Alternatively, physicochemical factors might interfere with the associations. Of note, the American Heart Association recently updated its scientific statement to describe that exposure to particulate-matter air pollution contributes to cardiovascular morbidity and mortality . It highlighted several possible biological mechanisms secondary to pulmonary oxidative stress, inflammation, and an impaired lung autonomic nervous system that might result in vascular dysfunction and ST-segment depression irrespective of metabolic abnormalities.
Several limitations should be mentioned. First, because of the nature of cross-sectional studies, causality remains unknown and must be elucidated in large prospective studies. Second, it was not possible to distinguish between major and minor ST-T abnormalities in this study because the electrocardiogram findings on individual checkup sheets in combinations of major and minor ST-T abnormalities were recorded together indistinguishably. However, most ST-T abnormalities were likely to be minor ST-T abnormalities because the prevalence of minor ST-T abnormalities is approximately 2-fold greater than that of major ST-T abnormalities in the Japanese population .

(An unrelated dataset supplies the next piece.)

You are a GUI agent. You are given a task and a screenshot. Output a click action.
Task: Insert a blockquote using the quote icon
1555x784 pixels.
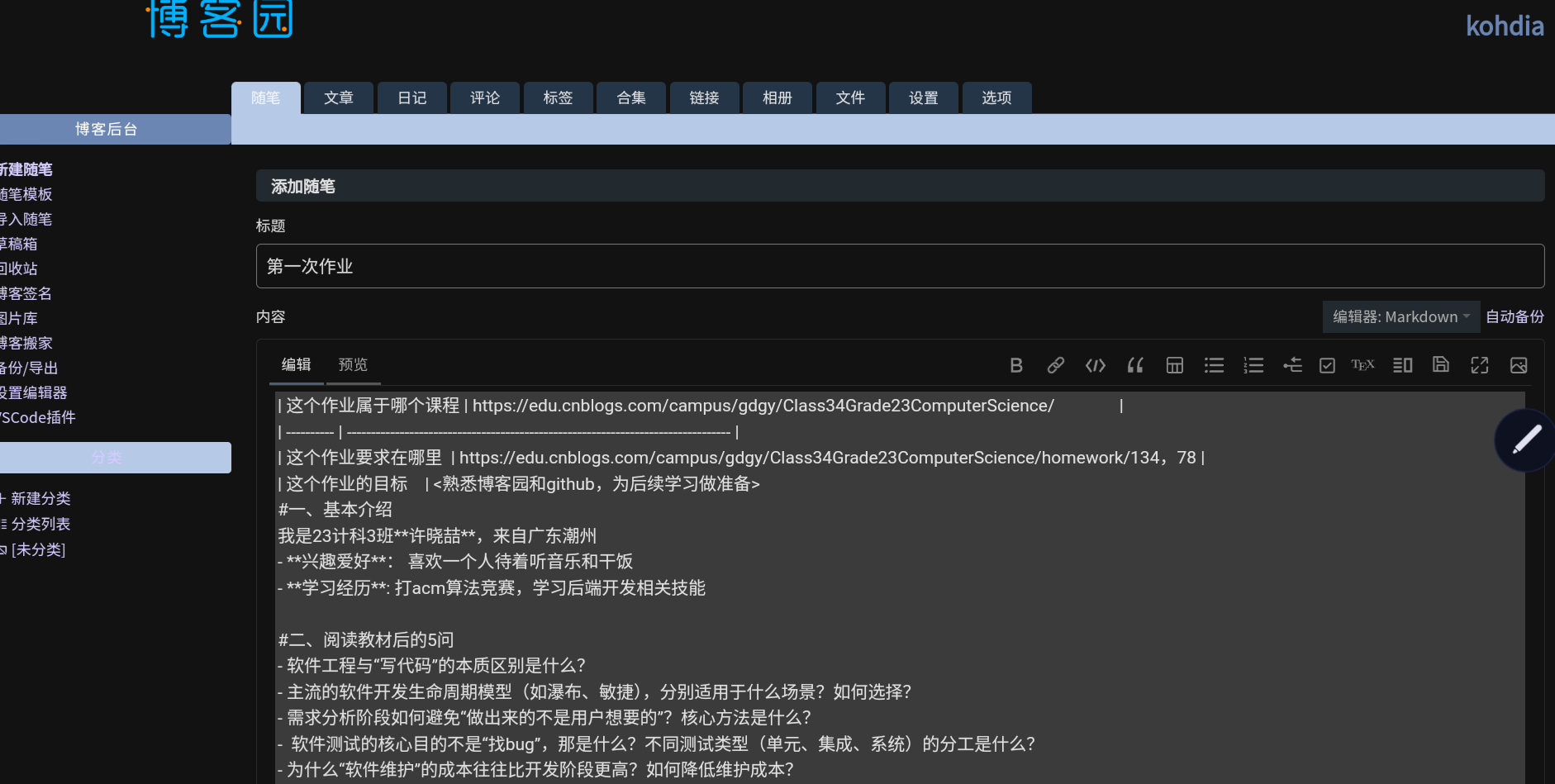click(x=1135, y=364)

Third, all subjects in this study were instructed by staff members trained in spirometry, and the subjects performed a few rehearsals. Nevertheless, it was not clear whether all subjects had acceptable results in the actual test, especially the elderly, regardless of cognitive status, physical performance, or education level. This is likely to result in potential bias of the outcomes.
Finally, most subjects were healthy with good profiles in terms of various parameters, although a small portion of them had several critical conditions such as diabetes or history of stroke. Therefore, the current findings may not be applicable to other populations that have more cardiometabolic risk factors and ST-T abnormalities, where the observed associations, if any, might be dependent on hypertension, diabetes, or metabolic syndrome.
LFVC may be associated with ST-T abnormalities independently of cardiometabolic risk factors, diabetes, and MetS in asymptomatic adults without overt heart disease. Our results suggest that there is a mechanism linking low vital capacity with common electrocardiographic abnormalities and that this mechanism is prognostic for increased risk for cardiovascular diseases, which needs to be confirmed in further larger studies.
The present research was not supported by specific grants from any funding agency in the public, commercial, or not-for-profit sectors.
The authors declare no conflict of interests.